Robert Downey Jr’s Admiral Lewis [“Energy too cheap to meter”] Strauss is sure to win a Best Supporting Actor nod. Adm. Strauss is the same AEC director who, nine years later, would pronounce the world’s first deliverable hydrogen bomb – Bravo equaling 1,000 Hiroshimas – a success at the AEC’s Pacific Proving Ground at Bikini Atoll in the Marshall Islands. The alibi that the deadly radioactive fallout from Bravo, afflicting numerous inhabited islands and thousands of islanders downwind from Bikini, was an “accident” and due to “sudden wind shifts” originated with Adm. Strauss at a press conference he held with President Eisenhower on April 4, 1954.

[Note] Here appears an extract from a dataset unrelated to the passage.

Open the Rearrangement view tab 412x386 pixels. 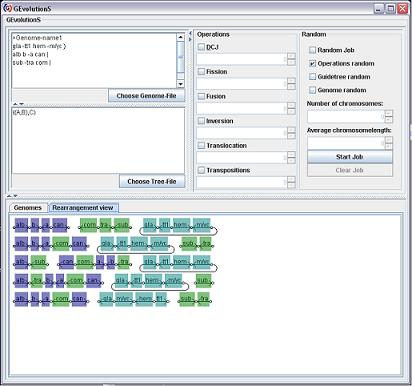(83, 208)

Coincidentally, I lived with the downwind victims of Edward Teller’s 15-megaton H-bomb creation Bravo for two years as a Peace Corps Volunteer in the Marshall Islands. Teller developed Bravo – following his despicable betrayal of Oppenheimer – in 1954 to produce maximum radioactive fallout so as to create a health and environmental simulation of a prospective nuclear exchange with the former USSR at a fraught moment in the nascent Cold War.

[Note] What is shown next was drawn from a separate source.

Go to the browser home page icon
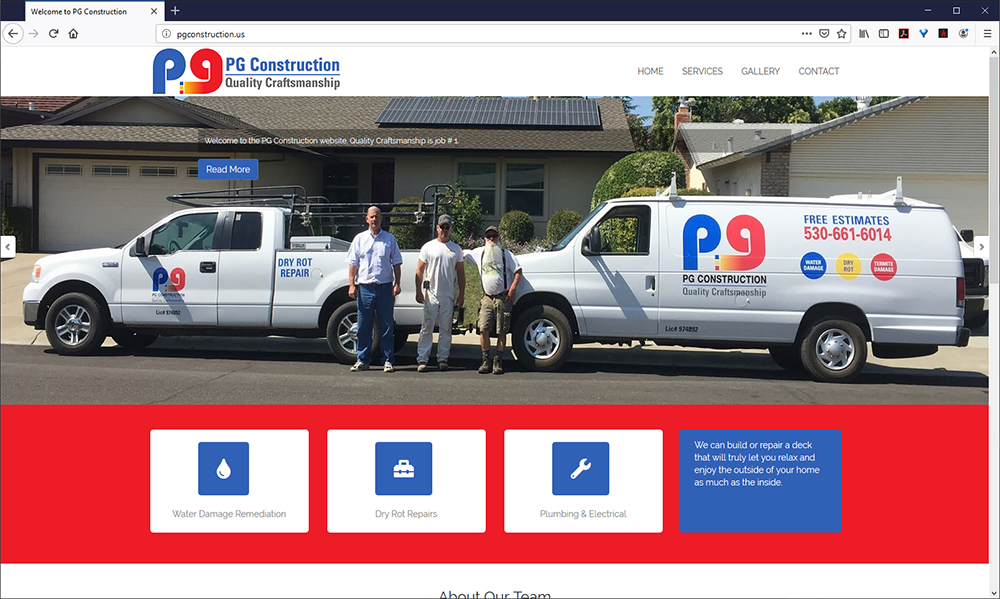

A disappointing omission in “Oppenheimer” concerns British and American physicist Joseph Rotblat, who worked on tube alloys with the Manhattan Project. Rotbalt walked off the Project in 1943 when he was convinced Germany was unable to produce a nuclear weapon, and because of his fear that an A-bomb could be used against the USSR. His example led to the 1945 Szilard petition with 70 Project scientists calling to pre-warn the Japanese before using the A-bomb, a petition quashed by Oppenheimer.

Because of his early opposition to the use of nuclear weapons, Roblat went on to win – with his organization Pugwash – the Nobel Peace Prize in 1995 for his post-war campaigning to abolish nuclear weapons.

On a personal note, I had the good fortune of spending an afternoon with Joseph Rotblat in his London office in 1985 while on a U.K. speaking tour about the plight of the Marshall Islanders. Rotblat grilled me about the Marshallese and could not have been more interested in my interviews with downwind Marshallese women and their problems with pregnancy following Bravo’s lethal fallout.

A glaring omission of the film completely ignores the fact that Los Alamos, far from being an empty sector of land in New Mexico, was occupied by thousands of indigenous Native Americans and other “downwinders” caught in the lethal radioactive fallout from the first atomic test “Trinity” on July 16th, 1945.

Finally, try to imagine if the haberdasher-turned Senator from Missouri had not replaced then-Vice-President Henry Wallace in the 1944 Democratic convention, a vital issue given FDR’s rapidly deteriorating health concerns. Wallace was a popular New Deal Democrat with progressive politics regarding women, racial integration, elimination of rural poverty, national health insurance, etc. Wallace was the Sen. Bernie Sanders of the day.

If FDR had not dumped Henry Wallace at the 1944 Democratic convention, under pressure from the Manchins and Sinemas of the day, and if Truman had not become the Vice- President instead, Henry Wallace would not have dropped the atomic bomb in Japan. These are some of the more serious omissions from “Oppenheimer,” our contemporary cautionary tale, a tale made resonant with President Putin’s threats of using nuclear weapons in Ukraine.